→ Directive
Please continue the forum thread about attaching table legs to the skirt and the skirt to the top, picking up right after its final line.

# Attaching legs to skirt and skirt to table top



## menuisierJC (Jan 16, 2021)

I am designing a kitchen table that will seat 6. There will be four legs, one in each corner. To attach the legs to the skirt, there seem to be two general techniques. (1) Permanently attach the legs to the skirt (e.g., mortise and tenon) and attach the top the skirt with clips or another means that allows the top to expand and contract. This technique is great if you don't need to remove the legs. (2) Attach the skirt permanently to the top and attach the legs to the skirt with a metal or wood bracket. This technique allows you to remove the legs, but doesn't allow for expansion of the top. QUESTION: I would like a third option. Will there be a problem if I use a bracket to attach the legs to the skirt and clips to attach the skirt to the top? This would allow for expansion AND allow the legs to be removed. It seems like an obvious thing to do, but I have not seen it used.


----------



## JackDuren (Oct 10, 2015)




----------



## Rich1955 (Jan 26, 2020)

→ Supplied information
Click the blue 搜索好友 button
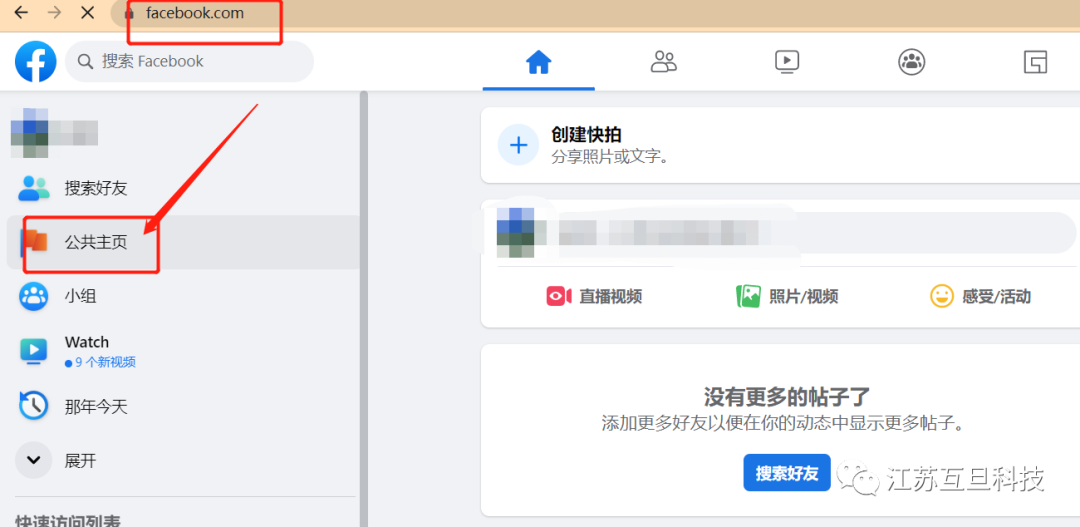 [x=787, y=473]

→ Answer to this exercise
I would definitely use clips to hold the top to the aprons as these allow the top to expand and contract. As for brackets to hold the legs I am not sure how strong they are because I've never used them.


----------



## Lazyman (Aug 8, 2014)

Regardless of how you attach the skirt to the legs, unless the top is plywood or veneered MDF or particle board, you need to attach the top in a way that allows for wood movement.


----------



## CWWoodworking (Nov 28, 2017)

Make a ladder type frame like pic above. You could mortise in the end skirts and just have it KD from the one side. Use something like this-










Personally would avoid KD legs if at all possible. I worked in furniture retail for 30ish yrs. All KD legs eventually come loose and are not that great to begin with.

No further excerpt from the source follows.